The large scale of the Chinese wooden door market has resulted in a slew of environmental issues that must be addressed. This paper evaluated a solid wood composite door using life cycle assessment (LCA). Field research was used to obtain production data for the wooden door. The production stages were divided into the raw material stage, the transportation stage, the woodworking workshop stage, and the painting workshop stage in order to identify potential environmental improvements and analyze the underlying causes to offer some suggestions for improvement. Four service lives were considered in the use stage, and three disposal methods were considered in the disposal stage to explore their environmental impacts. The functional unit was defined as a solid wood composite door using the "cradle-to-grave" system boundary. Using a 20-year service life as an example, the results revealed that the production stage was the most crucial stage, with a contribution ratio of 49% to 72% to all impact categories, regardless of waste disposal method. The main reasons for this were the production of density boards and the consumption of electricity. By replacing straw-density boards and hydropower, the global warming potential (GWP) was reduced by 46% and 67%, respectively. If a wooden door can be used for 20 years, the use stage will account for 26% to 51% of the environmental impact contribution, owing primarily to wood wax oil. Recycling was recognized as the most environmentally friendly method of waste disposal. This research can be used as a reference for evaluating solid wood composite doors in China as well as providing optimization recommendations for production improvement.

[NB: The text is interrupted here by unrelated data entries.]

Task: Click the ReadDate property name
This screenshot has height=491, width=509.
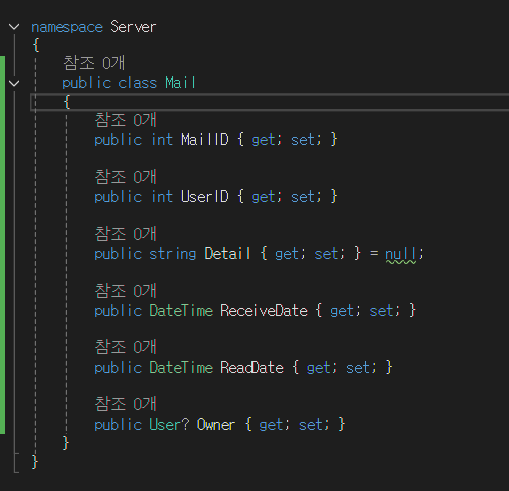Action: pyautogui.click(x=252, y=368)
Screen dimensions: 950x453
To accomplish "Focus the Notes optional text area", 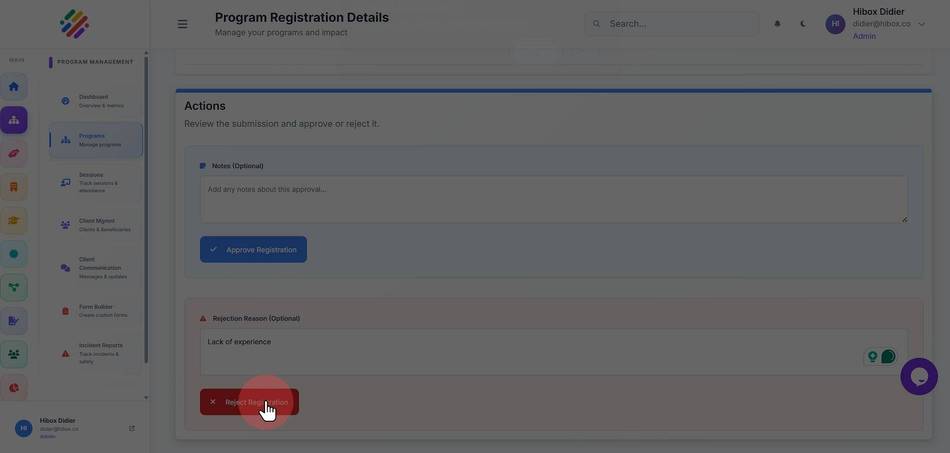I will (x=554, y=199).
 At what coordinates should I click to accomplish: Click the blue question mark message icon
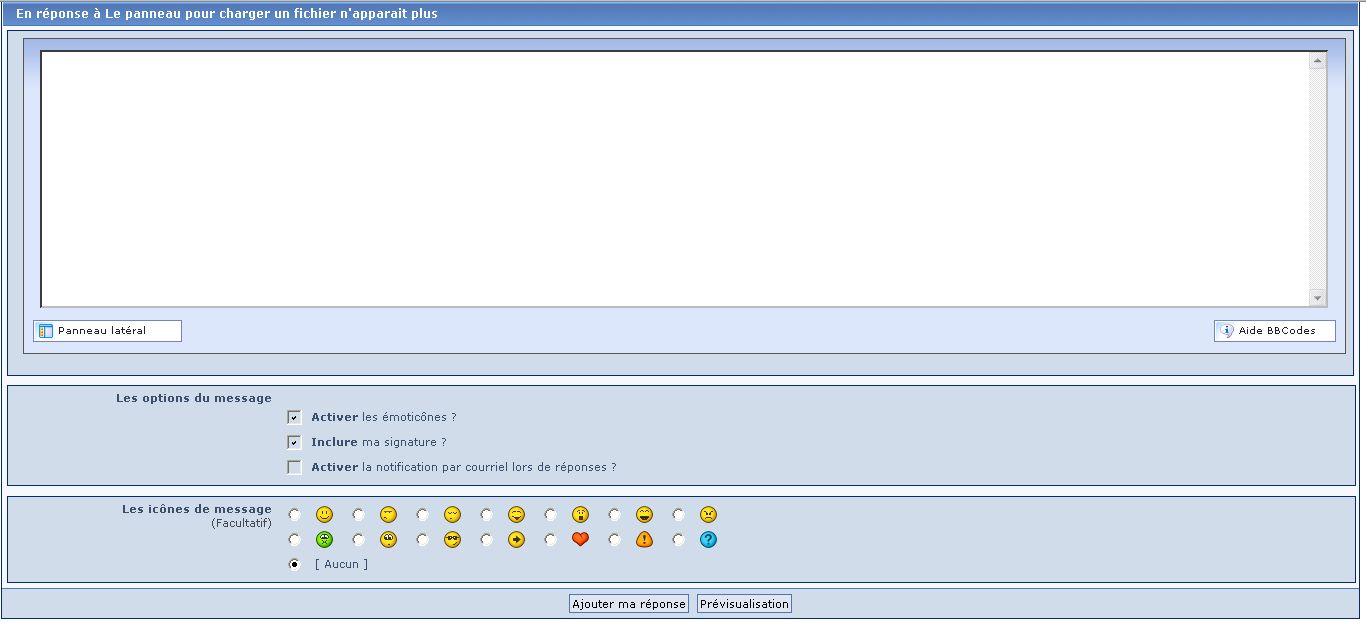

Straw density board vs. conventional density board: Is straw density board more sustainable?

The widespread use of density boards in various industries has caused a series of environmental issues. The results of this study can inform policy-making and facilitate the sustainable development of density boards. The research focuses on the comparison between 1m3 conventional density board and 1m3 straw density board, with the system boundary defined as "from cradle to grave." Their life cycles are evaluated across three stages: manufacturing, utilization, and disposal. To facilitate environmental impact comparisons, the production stage was divided into four scenarios based on different power supply techniques. To identify the environmental break-even point (e-BEP), variable parameters for transport distance and service life were incorporated into the usage phase. The disposal stage evaluated the most prevalent disposal method (100 % incineration). Regardless of the power supply method, the total environmental impact of conventional density board throughout its life cycle is always higher than that of straw density board, owing to the large amount of electricity consumption and the utilization of urea-formaldehyde (UF) resin adhesives in the raw material stage of conventional density boards. During the production stage, while the conventional manufacture of density boards results in environmental impacts ranging from 57 % to 95 %, which surpasses those of straw-based alternatives at 44 % to 75 %, modifying the power supply technique can alleviate such impacts by 1 % to 54 % and 0 % to 7 %, respectively. Thus, altering the power supply technique can effectively mitigate the ecological footprint of conventional density boards. Moreover, when assuming a service life, the remaining eight environmental impact categories exhibit an e-BEP at or prior to 50 years, with the exception of the primary energy demand (PED) values. Based on the environmental impact results, relocating the plant to a more judicious geographical location would indirectly increase the break-even transport distance and consequently mitigate the environmental impact.